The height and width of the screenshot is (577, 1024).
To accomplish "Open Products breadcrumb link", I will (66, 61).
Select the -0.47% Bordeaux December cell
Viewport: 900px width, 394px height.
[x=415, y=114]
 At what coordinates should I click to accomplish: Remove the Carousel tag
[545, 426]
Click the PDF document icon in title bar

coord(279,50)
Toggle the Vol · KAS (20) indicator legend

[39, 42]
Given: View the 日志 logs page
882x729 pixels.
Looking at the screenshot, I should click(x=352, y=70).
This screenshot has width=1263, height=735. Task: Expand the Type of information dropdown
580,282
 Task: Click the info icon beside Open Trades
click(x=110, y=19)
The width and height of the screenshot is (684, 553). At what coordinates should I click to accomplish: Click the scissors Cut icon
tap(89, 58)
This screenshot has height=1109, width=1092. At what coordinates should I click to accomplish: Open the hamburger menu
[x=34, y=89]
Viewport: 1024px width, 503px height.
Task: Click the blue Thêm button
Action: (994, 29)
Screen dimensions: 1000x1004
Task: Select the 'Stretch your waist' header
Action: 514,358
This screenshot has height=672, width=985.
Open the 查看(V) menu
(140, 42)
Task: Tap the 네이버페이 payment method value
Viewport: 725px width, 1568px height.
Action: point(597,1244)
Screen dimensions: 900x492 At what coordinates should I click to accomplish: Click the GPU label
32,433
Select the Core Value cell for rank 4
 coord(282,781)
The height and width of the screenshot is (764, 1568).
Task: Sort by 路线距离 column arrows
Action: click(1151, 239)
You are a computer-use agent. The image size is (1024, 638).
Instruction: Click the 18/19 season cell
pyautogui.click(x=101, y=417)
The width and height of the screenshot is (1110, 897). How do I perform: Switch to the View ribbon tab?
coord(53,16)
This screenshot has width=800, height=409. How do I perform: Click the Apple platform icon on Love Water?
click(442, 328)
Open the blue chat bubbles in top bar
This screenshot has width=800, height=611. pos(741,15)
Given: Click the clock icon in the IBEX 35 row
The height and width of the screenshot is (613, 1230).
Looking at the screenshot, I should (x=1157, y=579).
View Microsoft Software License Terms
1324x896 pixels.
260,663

> **WORK TO DO**
Reproduce the entries above, replacing each occurrence of "At what coordinates should I click to accomplish" with "Which point should I click to complete" and leaving everything else unchanged.

> **FULL SOLUTION**
The height and width of the screenshot is (577, 1024).
To accomplish "Open Products breadcrumb link", I will (66, 61).
Select the -0.47% Bordeaux December cell
Viewport: 900px width, 394px height.
[x=415, y=114]
 Which point should I click to complete: Remove the Carousel tag
[545, 426]
Click the PDF document icon in title bar

coord(279,50)
Toggle the Vol · KAS (20) indicator legend

[39, 42]
Given: View the 日志 logs page
882x729 pixels.
Looking at the screenshot, I should click(x=352, y=70).
This screenshot has width=1263, height=735. Task: Expand the Type of information dropdown
580,282
 Task: Click the info icon beside Open Trades
click(x=110, y=19)
The width and height of the screenshot is (684, 553). Which point should I click to complete: Click the scissors Cut icon
tap(89, 58)
This screenshot has height=1109, width=1092. Which point should I click to complete: Open the hamburger menu
[x=34, y=89]
Viewport: 1024px width, 503px height.
Task: Click the blue Thêm button
Action: (994, 29)
Screen dimensions: 1000x1004
Task: Select the 'Stretch your waist' header
Action: 514,358
This screenshot has height=672, width=985.
Open the 查看(V) menu
(140, 42)
Task: Tap the 네이버페이 payment method value
Viewport: 725px width, 1568px height.
Action: point(597,1244)
Screen dimensions: 900x492 Which point should I click to complete: Click the GPU label
32,433
Select the Core Value cell for rank 4
 coord(282,781)
The height and width of the screenshot is (764, 1568).
Task: Sort by 路线距离 column arrows
Action: click(1151, 239)
You are a computer-use agent. The image size is (1024, 638).
Instruction: Click the 18/19 season cell
pyautogui.click(x=101, y=417)
The width and height of the screenshot is (1110, 897). How do I perform: Switch to the View ribbon tab?
coord(53,16)
This screenshot has width=800, height=409. How do I perform: Click the Apple platform icon on Love Water?
click(442, 328)
Open the blue chat bubbles in top bar
This screenshot has width=800, height=611. pos(741,15)
Given: Click the clock icon in the IBEX 35 row
The height and width of the screenshot is (613, 1230).
Looking at the screenshot, I should (x=1157, y=579).
View Microsoft Software License Terms
1324x896 pixels.
260,663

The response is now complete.